- **What is being asked**
Pick up the column of a newcomer's questions about life in West Vancouver right after its last sentence, and continue writing it.
* Start Text *
When it comes to bears, are we friends or food? How do I get my neighbour to trim a hedge? Are there secret Porsche race days? A new West Van resident has some questions....
West Van bear - Myron Claridge web
A black bear swims in a West Vancouver backyard fish pond and eats some water lilies, Aug. 11, 2022.

I have questions – some real, some rhetorical. Help.

I haven’t lived long here in West Vancouver, and as with any arrival to any community there are some puzzling situations, so I thought I’d turn to this publication’s audience for crowdsourced answers. Based on reactions I already get to questions like these, I’ll brace for a small storm. Bring it on.

Here we go:

1. When people query West Van newcomers about their homes, almost all ask what their scenic views are like. I’m finding that a lot of people here think as much about what’s to be seen out of the windows as about what’s inside them. But human nature being what human nature is – let’s politely call it self-interested – we generally want more.

So I ask you: What is the best technique to persuade a neighbour to trim an oversized hedge so I have the ideal view almost everyone would want to hear about?

2. If the world co-operated the way we do to squeeze from four vehicular and one bus lane into one or two to get over to Vancouver on the Lions Gate Bridge, we likely wouldn’t have found any need to build the military-industrial complex. But I am stunned at times to see what happens to these peaceable people when they get to so-called Overtown and are coming back here.
* End Text *
* Start Provided information *
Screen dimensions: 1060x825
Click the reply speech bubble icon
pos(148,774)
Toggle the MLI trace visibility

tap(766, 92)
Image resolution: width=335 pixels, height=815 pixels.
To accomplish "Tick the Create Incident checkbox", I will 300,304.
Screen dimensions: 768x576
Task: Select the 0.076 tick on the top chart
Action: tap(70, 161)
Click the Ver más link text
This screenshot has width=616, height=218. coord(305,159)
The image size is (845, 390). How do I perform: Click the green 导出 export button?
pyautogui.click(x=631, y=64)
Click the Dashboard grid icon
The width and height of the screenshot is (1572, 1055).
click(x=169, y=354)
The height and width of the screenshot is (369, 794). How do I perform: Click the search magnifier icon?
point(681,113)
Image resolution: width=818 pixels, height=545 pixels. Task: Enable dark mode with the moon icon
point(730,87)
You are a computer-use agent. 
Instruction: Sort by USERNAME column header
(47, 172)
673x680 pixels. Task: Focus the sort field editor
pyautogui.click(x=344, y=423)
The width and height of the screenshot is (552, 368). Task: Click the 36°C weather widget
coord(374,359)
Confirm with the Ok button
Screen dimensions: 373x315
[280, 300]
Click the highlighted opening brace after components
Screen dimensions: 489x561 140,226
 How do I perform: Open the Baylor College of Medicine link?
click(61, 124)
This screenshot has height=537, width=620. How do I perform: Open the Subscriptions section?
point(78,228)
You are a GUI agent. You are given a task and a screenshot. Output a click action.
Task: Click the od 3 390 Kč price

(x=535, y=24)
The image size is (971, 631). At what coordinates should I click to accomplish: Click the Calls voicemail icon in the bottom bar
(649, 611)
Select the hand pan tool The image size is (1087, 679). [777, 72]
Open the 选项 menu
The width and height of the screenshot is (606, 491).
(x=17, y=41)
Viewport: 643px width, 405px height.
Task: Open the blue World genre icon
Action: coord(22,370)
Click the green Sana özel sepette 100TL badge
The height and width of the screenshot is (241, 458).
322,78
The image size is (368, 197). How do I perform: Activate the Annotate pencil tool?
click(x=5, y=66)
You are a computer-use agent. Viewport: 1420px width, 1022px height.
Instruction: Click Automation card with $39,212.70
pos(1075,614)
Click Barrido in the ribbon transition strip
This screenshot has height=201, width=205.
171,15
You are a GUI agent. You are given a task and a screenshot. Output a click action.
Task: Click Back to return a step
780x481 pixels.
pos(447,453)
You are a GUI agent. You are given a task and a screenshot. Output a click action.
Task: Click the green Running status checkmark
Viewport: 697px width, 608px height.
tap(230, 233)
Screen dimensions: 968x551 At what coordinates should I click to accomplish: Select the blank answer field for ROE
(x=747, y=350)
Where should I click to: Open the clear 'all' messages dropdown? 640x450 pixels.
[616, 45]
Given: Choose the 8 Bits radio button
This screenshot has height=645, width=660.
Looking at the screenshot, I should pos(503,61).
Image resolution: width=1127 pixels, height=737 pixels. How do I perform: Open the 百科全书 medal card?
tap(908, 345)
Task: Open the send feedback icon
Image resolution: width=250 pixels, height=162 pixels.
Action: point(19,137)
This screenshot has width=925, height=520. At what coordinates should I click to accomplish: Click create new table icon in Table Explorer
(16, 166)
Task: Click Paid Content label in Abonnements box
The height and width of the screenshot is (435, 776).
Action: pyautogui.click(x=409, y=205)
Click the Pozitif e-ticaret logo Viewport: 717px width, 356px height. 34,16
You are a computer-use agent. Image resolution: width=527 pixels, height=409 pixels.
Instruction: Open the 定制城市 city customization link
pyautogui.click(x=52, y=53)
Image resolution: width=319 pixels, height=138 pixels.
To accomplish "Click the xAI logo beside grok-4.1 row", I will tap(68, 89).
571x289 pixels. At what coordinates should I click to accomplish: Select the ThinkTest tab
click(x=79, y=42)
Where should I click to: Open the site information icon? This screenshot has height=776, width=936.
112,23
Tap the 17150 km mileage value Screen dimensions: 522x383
* End Provided information *
- **Task response**
Tell me: Why are they better behaved on this side of the Lions Gate zipper than they are on the lane-stealing, dog-eat-dog Vancouver side?

3. People assured me that I’d like the neighbours, and I do, but they didn’t mention the sows and boars. Frankly, I am confused about the relationship some have here with the brown and black bears.

I’d like to know: When they drop in for a visit to the backyard, why am I counselled on the NextDoor app to delight in the experience and to assume I can strike up a meaningful conversation leading to a relationship longer than the time it takes to be mauled and eaten?

4. To be fair, West Van is often a throughpoint to the Sunshine Coast, usually along the Upper Levels but sometimes on Marine. Everyone seems in a helluva hurry, and for good reason: there isn’t enough space aboard the ferry to accommodate the travellers. Now, basic economics and principles of governance would suggest that you’d respond to this thing called demand with a thing called supply. Strangely here, not so.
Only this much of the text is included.